Lentement, sa pupille se dilate et s’habitue
à la noirceur des lieux. Des formes apparaissent,
immobiles et silencieuses.
Soudain, dans la lumière furtive d’un
rayon lumineux qui parcourt le ciel, Fred
aperçoit un terrain vague recouvert de
ruines. On dirait une scène après un bombardement.
Quelques pans de murs,
appuyés sur des amoncellement de pierres
et de briques, s’élèvent dans les airs. Des
trous béants laissent voir des fonds de
caves.
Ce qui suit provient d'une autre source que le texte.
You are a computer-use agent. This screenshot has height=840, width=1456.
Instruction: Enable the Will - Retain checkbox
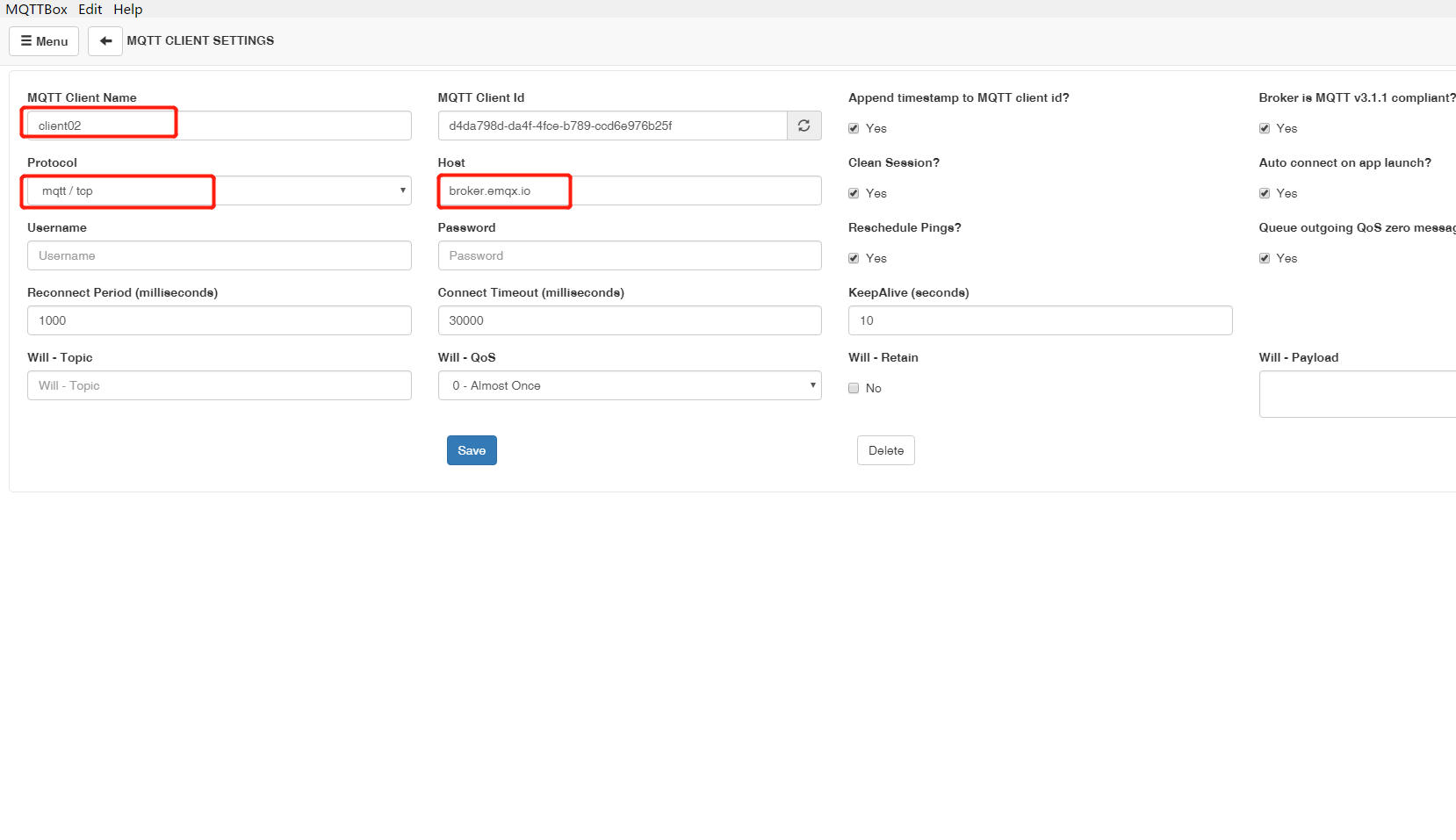(x=854, y=388)
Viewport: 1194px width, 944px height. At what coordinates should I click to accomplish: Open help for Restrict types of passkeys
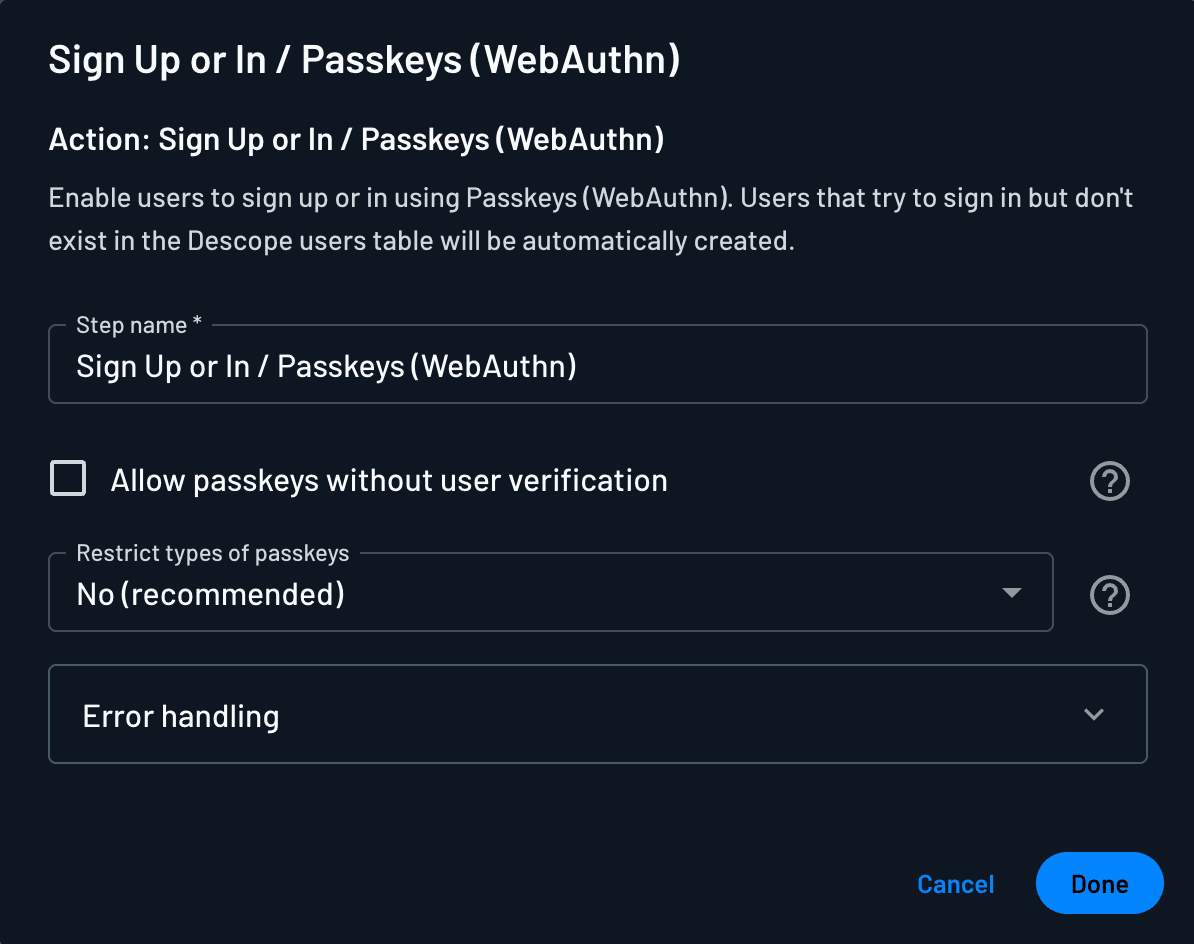pos(1109,594)
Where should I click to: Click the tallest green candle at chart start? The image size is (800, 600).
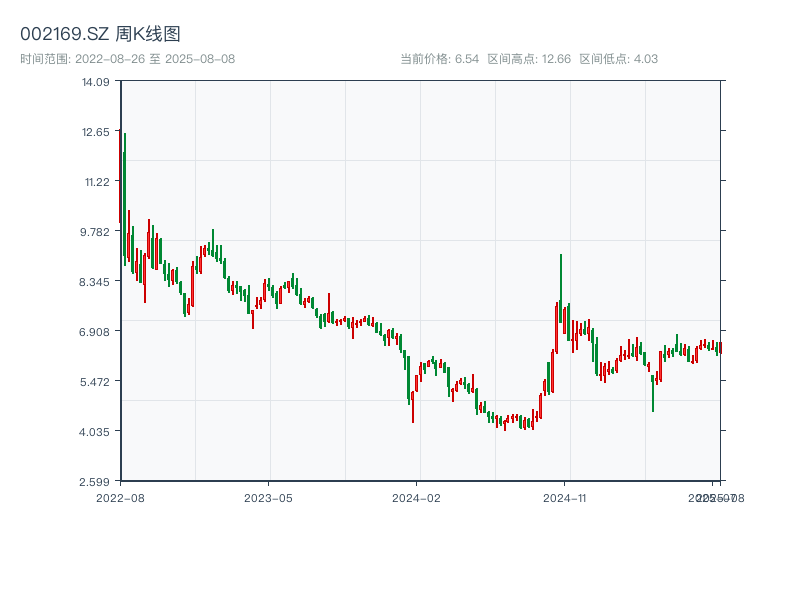coord(125,200)
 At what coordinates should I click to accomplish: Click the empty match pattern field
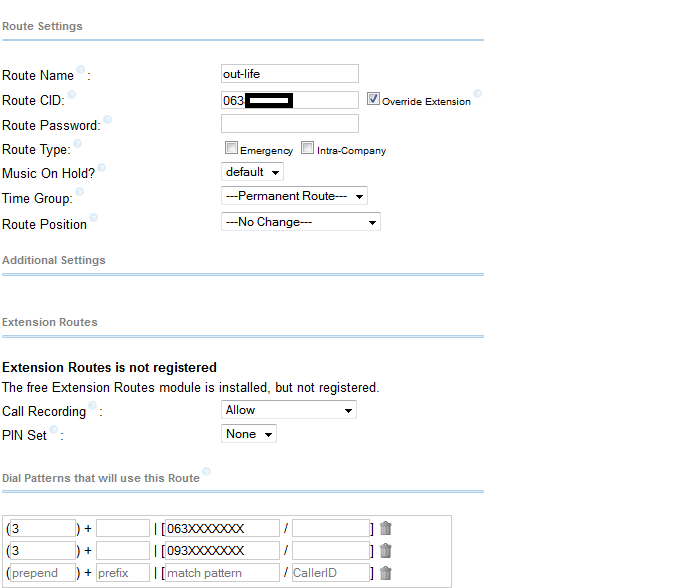point(221,573)
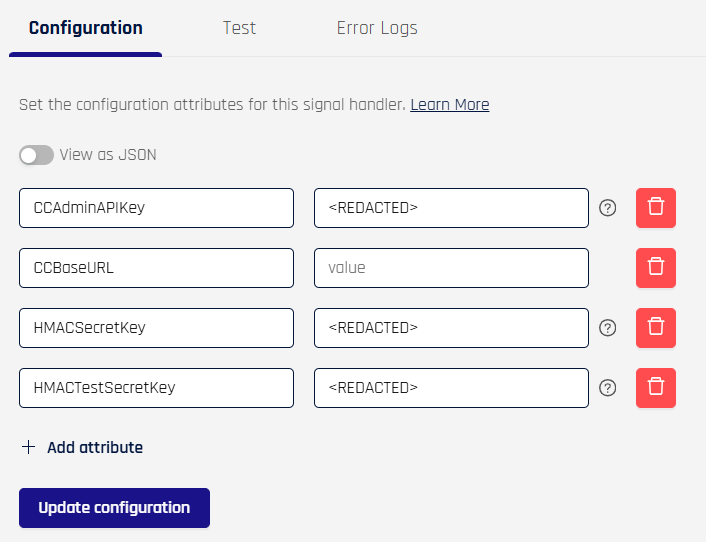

Il ne manque que des cadavres.
—Et puis? Et puis? demandent
Guillaume et Simon.
—Attendez... Attendez... C’est pas
croyable!
Les faisceaux lumineux qui balaient le
ciel éclairent quelques nuages et renvoient
un peu de lumière bleutée sur ce
décor d’après-guerre. Au bout du terrain
couvert de profondes cicatrices apparaît
un panneau publicitaire. Sa grande surface
n’annonce plus rien. À moitié déchirée,
toute la partie supérieure pend et se
balance dans l’air chaud. Les deux piliers
de métal qui le soutiennent semblent
défier les lois de la gravité.
—C’est ça... C’est ça..., dit Fred en se
tournant vers ses amis.
Les deux autres, excités, se précipitent
à tour de rôle pour voir le décor.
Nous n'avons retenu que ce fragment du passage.